The man was a marine zoologist, a specialist in invertebrates, and a new arrival: far from satisfied to be pulled from his research at the behest of a single, VERY adamant, VERY cryptic email about 'emergencies' and 'further disclosure upon arrival' that bore several VERY sobering signatures. He had fought long and hard for the funding those cc's provided, and had thus boarded the little submarine that took him through what felt like hell, for what felt like weeks, with a wall between him and the pilot and no change of clothes. Till at last with a great deal of racket and rumbling, he arrived at the bottom. He thought of Dante. The woman had been there to meet him, and as they took the first three or four seemingly arbitrary turns, he could not help but shudder. He'd always been claustrophobic, and Aphrodite's Pearl was the prettier and more official name for what was not-so-fondly referred to as The Abyss. The 2027 earthquakes ripped the ocean a new one, so to speak, and the resulting feature was named Jupiter's Deep, an anomaly that put Challenger's Deep to shame. To get here at all had been a harrowing trip, dark and eerie enough to evoke the aforementioned religious thoughts.

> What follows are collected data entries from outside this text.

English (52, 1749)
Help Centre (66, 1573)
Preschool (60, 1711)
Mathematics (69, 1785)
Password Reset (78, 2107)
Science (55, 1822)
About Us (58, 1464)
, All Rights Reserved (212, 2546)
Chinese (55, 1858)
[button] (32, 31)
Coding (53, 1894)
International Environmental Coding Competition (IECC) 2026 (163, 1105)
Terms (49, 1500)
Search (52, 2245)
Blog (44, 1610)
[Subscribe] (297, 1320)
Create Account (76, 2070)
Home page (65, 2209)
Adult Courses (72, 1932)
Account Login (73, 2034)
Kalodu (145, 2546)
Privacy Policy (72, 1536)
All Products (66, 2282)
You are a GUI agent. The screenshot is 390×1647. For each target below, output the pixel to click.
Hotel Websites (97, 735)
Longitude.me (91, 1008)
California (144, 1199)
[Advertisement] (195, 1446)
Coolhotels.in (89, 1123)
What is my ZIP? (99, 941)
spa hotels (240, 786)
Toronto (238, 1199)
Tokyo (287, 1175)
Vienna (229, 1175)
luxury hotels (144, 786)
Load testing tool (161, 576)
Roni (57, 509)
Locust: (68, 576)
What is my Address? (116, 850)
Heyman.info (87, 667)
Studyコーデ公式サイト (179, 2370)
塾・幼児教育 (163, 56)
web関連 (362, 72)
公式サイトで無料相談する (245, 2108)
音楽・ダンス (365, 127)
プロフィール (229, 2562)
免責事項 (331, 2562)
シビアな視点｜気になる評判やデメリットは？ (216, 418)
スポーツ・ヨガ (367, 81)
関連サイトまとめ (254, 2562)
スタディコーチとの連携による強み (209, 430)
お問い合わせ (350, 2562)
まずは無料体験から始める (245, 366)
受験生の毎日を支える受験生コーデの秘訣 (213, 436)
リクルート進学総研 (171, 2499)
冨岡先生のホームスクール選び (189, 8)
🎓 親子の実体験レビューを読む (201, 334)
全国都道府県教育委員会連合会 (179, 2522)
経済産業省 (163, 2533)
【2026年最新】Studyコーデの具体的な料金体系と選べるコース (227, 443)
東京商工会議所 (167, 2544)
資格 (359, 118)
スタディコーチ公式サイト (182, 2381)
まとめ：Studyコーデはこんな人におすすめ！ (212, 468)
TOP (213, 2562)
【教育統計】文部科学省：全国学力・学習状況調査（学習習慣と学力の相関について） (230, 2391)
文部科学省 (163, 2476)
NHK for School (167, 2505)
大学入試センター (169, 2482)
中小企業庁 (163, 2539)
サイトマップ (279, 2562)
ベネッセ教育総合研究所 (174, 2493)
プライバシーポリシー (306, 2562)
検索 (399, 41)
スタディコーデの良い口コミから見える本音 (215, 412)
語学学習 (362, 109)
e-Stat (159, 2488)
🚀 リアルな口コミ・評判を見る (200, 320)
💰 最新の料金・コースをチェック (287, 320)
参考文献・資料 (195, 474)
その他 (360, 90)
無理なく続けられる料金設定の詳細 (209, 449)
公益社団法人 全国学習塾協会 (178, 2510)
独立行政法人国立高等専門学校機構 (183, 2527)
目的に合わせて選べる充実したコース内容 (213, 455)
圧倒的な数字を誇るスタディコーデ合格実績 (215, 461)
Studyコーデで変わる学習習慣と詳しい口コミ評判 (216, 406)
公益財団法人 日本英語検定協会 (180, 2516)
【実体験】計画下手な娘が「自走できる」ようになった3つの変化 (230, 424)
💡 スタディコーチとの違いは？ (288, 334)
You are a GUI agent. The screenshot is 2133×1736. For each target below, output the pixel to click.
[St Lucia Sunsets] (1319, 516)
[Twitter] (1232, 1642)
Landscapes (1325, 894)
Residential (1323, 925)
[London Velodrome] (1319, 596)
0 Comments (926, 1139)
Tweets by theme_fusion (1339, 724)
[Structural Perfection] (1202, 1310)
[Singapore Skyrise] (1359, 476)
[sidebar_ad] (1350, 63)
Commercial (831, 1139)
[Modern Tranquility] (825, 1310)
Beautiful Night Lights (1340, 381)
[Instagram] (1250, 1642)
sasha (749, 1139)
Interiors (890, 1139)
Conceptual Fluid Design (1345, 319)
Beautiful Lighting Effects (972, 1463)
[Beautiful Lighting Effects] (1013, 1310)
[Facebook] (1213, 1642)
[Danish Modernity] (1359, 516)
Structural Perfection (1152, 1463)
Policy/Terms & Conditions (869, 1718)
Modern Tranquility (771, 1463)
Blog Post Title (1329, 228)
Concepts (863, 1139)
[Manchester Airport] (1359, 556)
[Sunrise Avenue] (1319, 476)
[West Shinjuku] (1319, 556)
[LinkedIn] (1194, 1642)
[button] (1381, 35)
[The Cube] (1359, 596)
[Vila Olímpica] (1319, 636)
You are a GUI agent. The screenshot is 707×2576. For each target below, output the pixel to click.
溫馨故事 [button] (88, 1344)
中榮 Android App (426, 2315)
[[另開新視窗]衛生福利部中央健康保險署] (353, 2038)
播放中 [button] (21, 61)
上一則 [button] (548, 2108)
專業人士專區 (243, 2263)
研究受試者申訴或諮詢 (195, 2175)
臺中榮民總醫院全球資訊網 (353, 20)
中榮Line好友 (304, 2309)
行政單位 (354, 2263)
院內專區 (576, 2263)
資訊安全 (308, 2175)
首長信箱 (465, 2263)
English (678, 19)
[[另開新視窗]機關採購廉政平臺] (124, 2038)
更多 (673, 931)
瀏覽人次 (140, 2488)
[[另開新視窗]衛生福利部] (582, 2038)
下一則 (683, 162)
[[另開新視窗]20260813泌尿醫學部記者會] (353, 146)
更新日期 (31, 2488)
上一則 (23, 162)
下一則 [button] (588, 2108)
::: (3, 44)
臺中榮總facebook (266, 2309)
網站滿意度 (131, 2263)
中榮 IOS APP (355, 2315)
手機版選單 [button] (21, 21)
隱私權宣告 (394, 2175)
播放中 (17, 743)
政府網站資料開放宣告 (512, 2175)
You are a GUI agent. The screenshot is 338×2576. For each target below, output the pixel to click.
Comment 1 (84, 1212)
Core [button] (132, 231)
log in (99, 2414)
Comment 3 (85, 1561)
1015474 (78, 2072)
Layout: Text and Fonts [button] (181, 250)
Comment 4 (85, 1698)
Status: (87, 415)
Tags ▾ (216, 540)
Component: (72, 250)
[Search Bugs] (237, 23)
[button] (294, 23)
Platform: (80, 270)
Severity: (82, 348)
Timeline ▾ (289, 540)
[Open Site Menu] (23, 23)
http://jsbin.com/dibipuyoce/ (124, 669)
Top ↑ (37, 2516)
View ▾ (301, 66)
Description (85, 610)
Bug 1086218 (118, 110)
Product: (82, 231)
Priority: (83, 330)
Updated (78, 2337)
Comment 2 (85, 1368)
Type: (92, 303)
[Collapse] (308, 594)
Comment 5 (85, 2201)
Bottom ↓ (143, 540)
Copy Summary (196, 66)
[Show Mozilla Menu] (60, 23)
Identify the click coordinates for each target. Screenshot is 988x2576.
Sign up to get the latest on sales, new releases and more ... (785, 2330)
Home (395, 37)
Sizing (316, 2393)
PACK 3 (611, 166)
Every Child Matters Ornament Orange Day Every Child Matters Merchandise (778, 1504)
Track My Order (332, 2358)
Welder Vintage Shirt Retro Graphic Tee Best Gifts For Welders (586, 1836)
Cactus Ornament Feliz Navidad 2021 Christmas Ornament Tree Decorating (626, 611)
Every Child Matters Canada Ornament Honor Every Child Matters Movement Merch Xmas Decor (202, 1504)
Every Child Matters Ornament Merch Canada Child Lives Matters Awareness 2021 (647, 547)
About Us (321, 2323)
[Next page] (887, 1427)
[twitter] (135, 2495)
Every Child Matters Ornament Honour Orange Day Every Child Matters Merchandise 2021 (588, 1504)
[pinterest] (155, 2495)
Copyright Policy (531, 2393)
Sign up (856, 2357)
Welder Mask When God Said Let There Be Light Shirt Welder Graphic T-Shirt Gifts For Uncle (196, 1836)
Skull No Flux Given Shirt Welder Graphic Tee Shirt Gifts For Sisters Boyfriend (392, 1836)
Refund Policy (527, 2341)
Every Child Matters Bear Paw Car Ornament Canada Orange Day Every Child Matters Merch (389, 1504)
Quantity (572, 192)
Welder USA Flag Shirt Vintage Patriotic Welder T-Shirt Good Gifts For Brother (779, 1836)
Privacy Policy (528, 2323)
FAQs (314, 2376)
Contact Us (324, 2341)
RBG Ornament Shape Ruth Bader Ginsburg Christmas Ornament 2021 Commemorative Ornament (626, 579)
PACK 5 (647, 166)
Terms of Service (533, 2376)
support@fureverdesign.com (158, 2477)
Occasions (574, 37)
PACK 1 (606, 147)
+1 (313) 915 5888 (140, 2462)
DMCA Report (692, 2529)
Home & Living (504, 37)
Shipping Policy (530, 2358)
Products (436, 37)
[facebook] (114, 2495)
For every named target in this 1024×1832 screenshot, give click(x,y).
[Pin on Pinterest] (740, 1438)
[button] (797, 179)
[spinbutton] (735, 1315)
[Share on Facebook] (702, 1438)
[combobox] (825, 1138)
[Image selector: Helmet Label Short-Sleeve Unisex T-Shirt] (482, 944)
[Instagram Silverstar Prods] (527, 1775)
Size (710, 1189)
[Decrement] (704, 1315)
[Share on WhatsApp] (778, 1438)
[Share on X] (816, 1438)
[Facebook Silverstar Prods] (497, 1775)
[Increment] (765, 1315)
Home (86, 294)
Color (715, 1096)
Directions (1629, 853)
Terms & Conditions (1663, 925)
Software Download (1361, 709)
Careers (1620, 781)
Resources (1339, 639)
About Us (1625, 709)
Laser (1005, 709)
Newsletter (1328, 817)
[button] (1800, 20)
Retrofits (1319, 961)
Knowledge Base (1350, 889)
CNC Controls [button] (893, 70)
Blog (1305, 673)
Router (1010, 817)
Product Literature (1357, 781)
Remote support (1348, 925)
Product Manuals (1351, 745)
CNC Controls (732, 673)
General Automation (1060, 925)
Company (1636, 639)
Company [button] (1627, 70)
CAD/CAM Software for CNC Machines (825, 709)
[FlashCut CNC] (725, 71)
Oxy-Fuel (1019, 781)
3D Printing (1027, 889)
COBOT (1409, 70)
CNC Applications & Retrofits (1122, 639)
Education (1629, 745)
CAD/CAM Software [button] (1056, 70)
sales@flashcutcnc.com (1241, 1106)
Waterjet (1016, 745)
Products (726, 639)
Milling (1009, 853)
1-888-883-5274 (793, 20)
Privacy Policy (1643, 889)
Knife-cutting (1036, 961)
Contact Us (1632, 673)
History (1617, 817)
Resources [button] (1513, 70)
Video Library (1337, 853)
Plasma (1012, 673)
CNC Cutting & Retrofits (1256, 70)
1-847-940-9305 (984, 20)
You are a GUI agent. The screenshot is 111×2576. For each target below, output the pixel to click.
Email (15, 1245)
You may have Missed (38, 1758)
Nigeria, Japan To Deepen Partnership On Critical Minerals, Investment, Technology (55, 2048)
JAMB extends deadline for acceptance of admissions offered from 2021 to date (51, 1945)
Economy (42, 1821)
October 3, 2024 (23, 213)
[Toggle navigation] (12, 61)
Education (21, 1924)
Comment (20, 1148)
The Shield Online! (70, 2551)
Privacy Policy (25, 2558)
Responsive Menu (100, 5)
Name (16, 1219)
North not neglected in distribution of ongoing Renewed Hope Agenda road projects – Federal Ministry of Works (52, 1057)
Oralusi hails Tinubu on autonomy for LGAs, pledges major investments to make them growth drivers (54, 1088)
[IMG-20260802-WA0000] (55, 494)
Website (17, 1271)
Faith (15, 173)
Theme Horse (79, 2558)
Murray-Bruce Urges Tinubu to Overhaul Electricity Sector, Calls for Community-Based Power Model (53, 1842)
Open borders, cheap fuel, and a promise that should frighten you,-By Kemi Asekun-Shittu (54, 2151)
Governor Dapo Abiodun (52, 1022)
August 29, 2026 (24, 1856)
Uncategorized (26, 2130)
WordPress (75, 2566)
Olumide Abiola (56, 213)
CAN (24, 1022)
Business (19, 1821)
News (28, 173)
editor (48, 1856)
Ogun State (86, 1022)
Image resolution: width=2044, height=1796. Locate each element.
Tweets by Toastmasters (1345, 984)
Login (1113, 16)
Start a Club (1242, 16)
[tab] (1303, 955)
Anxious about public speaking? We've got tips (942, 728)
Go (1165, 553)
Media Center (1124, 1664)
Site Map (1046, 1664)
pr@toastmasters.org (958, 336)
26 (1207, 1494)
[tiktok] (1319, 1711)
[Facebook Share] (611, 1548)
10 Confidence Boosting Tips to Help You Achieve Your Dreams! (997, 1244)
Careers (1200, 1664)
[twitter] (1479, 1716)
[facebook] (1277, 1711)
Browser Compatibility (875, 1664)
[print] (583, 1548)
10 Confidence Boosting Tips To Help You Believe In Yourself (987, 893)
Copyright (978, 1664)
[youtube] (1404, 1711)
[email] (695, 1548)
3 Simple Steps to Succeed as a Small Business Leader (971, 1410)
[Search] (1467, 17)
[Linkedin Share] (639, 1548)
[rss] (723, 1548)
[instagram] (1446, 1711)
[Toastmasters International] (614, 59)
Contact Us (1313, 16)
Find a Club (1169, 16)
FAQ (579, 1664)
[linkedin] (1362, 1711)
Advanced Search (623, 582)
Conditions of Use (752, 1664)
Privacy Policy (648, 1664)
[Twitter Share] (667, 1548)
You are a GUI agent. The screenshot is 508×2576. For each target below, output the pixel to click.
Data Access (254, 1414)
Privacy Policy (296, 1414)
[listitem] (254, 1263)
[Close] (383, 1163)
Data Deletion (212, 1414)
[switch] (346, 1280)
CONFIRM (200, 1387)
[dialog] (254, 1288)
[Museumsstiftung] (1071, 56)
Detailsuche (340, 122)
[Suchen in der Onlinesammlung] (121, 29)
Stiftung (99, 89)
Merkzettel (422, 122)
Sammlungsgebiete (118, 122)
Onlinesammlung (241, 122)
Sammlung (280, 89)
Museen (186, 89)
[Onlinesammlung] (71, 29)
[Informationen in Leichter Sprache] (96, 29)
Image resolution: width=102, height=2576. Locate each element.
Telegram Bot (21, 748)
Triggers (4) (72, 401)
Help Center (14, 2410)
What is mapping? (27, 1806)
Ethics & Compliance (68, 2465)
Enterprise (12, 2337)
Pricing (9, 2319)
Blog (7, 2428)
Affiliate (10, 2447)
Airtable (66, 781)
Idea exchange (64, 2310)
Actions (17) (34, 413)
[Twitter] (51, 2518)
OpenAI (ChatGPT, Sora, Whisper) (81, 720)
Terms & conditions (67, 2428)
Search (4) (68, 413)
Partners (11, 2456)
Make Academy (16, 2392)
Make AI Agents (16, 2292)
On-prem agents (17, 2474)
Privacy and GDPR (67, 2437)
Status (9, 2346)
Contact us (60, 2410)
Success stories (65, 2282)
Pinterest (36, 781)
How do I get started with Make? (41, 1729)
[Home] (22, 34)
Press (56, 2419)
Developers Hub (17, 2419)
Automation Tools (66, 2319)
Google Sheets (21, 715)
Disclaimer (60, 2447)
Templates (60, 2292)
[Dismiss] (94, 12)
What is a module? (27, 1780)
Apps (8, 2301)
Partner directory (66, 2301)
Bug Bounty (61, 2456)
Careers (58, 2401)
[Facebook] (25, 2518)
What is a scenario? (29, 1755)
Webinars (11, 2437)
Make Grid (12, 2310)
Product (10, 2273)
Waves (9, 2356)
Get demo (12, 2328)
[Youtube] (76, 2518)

At some point all currents, light, and noise outside the vessel ceased, and the tick and whistle of the machinery became grossly loud in contrast as they fought the pressure mile by agonized mile. And then just that.... for hours.

Eleven and a half miles from sunlight, more a hole in the earth's mantle than a proper trench, it was jumped on almost as a trend in the beginning. Resources, fame, real estate: bunk, of course— and the trend quickly passed— but not before the world's richest had blown near a billion dollars in materials, vehicles and equipment and near two dozen lives in constructing this place.

The Abyss. A man-made complex of rigid steel tunnels partially embedded into the floor and side of the lowermost point of the Deep, abandoned and resumed no less than six times during its construction. A decade and a half the Abyss had existed, half laboratory and half hubris, initially supporting a crew of twoscore enthused researchers... which had dwindled to perhaps eight or ten stubborn souls by now, plus a pair of very necessary psychologists.

Because there was no oil. No magma, no new mineral worthy of mining. No new strain of jellyfish or squid to be named for someone with more stock shares than cells in his body. Nothing living could survive down here: so frigid, so lightless, so completely and constantly crushed by countless billions of tons of salt water... a geologist, maybe, could consider the huge hole a lifetime's joy for how it rotted inwards and downwards like a cavity in a tooth, like a tomb broken into from the top: but hardly a zoologist, and even less a tycoon. How many embittered jokes in his circle had compared it to Mars, for how barren it was, how costly it was to traverse, and how spitefully it seemed to delight in yielding up nothing at all? An unnerving lifelessness, compared to the world it just barely seemed part of. Bacteria, he'd heard. There were two or three stubborn strains of bacteria here, just in traces, and just as likely to have survived in lava, acid, or bleach. Some posited they had been brought here by the builders of the Abyss itself. Blind, invisible and silent, they alone were born and somehow found sustenance here.

Until now, it would seem.

He could hardly keep up, she was walking so fast. And it did not help that she was trying to lighten up the mood with altogether the wrong kind of humor. He gave a weak laugh at her deadpan sarcasm and wished he had been allowed the chance to drink before the trip down.

It was not enough to appease her: she was dedicated to the bit. The line between her eyebrows did not smooth even a fraction, and in fact she looked put out. She hugged her clipboard to her chest as she walked, glaring him down as if she expected an earnest response. Could she... no. Not funny. Not even a little. He stopped walking in nervous confusion, frowning at her.